TEXTAUSZUG:
Humor ist Weltanschauung, ja Weltüberwindung durch die Kraft des Gemüts, durch Weltliebe, daher dem Naturalismus fast ganz fremd. Seine Formen sind sehr mannigfach. Am sonnigsten ist er bei Keller ein wahrer Seelentrost, mag er seinen „Grünen“ auch durch Leiden erst zum Ziel führen. In deutscher Sprache gibt es nicht viel Herrlicheres an Sprachgewalt und Süße und Milde und Güte des Herzens als seine „Legenden“. Auch bei Storm spielen überall freundliche Lichter des Humors hinein; auch sein Herz war „nicht umzubringen“; er verzweifelte auch in trübster Zeit nicht an der Zukunft seines Vaterlandes, und was er „für seine Söhne“ schrieb, das kann auch heute noch deutscher Jugend als Leitstern zu echtem Mannestum voranleuchten.

Wilhelm Raabe.

Gespeicherte Einträge des Datensatzes:

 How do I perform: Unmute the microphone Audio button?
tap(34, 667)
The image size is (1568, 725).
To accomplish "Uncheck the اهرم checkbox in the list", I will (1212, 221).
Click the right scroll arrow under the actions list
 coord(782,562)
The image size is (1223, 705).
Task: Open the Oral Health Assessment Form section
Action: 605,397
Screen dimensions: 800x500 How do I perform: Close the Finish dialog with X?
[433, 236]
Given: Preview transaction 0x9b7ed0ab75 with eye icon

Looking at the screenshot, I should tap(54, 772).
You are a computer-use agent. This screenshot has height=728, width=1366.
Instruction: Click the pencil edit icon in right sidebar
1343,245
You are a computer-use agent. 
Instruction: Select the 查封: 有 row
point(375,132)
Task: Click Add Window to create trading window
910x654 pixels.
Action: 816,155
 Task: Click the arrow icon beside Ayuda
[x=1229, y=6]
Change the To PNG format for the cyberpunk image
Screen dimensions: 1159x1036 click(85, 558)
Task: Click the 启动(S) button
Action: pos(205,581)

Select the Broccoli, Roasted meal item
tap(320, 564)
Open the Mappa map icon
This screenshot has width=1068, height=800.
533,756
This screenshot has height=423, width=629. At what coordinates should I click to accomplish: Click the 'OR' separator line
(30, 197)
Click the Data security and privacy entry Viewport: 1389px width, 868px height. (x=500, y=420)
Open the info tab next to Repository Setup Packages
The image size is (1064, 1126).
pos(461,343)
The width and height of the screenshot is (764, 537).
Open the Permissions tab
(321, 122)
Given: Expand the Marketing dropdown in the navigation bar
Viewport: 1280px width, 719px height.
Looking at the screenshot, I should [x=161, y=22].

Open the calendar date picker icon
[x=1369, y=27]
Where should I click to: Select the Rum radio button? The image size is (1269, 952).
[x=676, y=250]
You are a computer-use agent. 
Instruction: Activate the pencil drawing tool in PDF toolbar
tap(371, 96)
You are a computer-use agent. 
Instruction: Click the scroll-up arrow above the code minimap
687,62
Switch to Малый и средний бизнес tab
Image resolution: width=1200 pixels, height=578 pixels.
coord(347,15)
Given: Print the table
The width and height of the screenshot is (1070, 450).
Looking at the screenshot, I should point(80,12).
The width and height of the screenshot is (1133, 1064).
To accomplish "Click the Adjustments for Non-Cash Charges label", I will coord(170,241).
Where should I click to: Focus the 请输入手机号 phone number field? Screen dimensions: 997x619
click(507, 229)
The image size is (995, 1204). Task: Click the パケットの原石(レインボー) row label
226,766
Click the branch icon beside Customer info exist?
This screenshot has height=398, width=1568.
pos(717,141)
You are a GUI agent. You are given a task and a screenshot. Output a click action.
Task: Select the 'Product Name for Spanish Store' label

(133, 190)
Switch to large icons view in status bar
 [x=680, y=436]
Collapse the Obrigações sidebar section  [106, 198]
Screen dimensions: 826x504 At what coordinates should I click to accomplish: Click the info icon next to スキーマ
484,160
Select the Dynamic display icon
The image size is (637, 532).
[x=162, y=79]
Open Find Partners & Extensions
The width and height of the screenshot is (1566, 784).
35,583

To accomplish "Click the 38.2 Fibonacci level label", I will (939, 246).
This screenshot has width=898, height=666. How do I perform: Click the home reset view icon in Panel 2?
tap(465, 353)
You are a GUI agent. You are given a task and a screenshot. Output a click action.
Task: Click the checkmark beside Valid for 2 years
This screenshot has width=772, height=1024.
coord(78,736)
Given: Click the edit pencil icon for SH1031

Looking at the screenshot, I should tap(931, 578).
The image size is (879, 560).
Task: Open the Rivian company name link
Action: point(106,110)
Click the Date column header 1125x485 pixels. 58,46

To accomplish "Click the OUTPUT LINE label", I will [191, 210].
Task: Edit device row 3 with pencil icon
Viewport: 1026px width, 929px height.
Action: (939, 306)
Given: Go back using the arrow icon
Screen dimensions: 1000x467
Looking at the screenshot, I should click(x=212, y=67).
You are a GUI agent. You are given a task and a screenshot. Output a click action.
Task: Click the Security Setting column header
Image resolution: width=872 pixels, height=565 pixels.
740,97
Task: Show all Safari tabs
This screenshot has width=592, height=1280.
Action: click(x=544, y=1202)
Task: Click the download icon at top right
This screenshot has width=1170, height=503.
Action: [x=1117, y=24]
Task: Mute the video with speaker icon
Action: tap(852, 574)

WAS ZU TUN IST:
1. Stimmen die folgenden Aussagen mit dem Textauszug über Humor überein? Antworte jeweils mit Ja oder Nein und zitiere die entscheidenden Worte genau. (a) Der Humor ist dem Naturalismus fast ganz fremd. (b) Storm verzweifelte in trübster Zeit an der Zukunft seines Vaterlandes. (c) Die Formen des Humors sind sehr einheitlich.
2. Schreib aus dem Textauszug über Humor alles von „Humor ist Weltanschauung, ja“ bis hinunter zu „Wilhelm Raabe.“ wortgetreu ab.
3. Welche Werke Kellers lobt der Textauszug über Humor besonders für Sprachgewalt und Güte des Herzens?

LÖSUNGEN:
1.
(a) Ja: „daher dem Naturalismus fast ganz fremd“
(b) Nein: „er verzweifelte auch in trübster Zeit nicht an der Zukunft seines Vaterlandes“
(c) Nein: „Seine Formen sind sehr mannigfach.“

2.
Humor ist Weltanschauung, ja Weltüberwindung durch die Kraft des Gemüts, durch Weltliebe, daher dem Naturalismus fast ganz fremd. Seine Formen sind sehr mannigfach. Am sonnigsten ist er bei Keller ein wahrer Seelentrost, mag er seinen „Grünen“ auch durch Leiden erst zum Ziel führen. In deutscher Sprache gibt es nicht viel Herrlicheres an Sprachgewalt und Süße und Milde und Güte des Herzens als seine „Legenden“. Auch bei Storm spielen überall freundliche Lichter des Humors hinein; auch sein Herz war „nicht umzubringen“; er verzweifelte auch in trübster Zeit nicht an der Zukunft seines Vaterlandes, und was er „für seine Söhne“ schrieb, das kann auch heute noch deutscher Jugend als Leitstern zu echtem Mannestum voranleuchten.

Wilhelm Raabe.

3. Seine „Legenden“.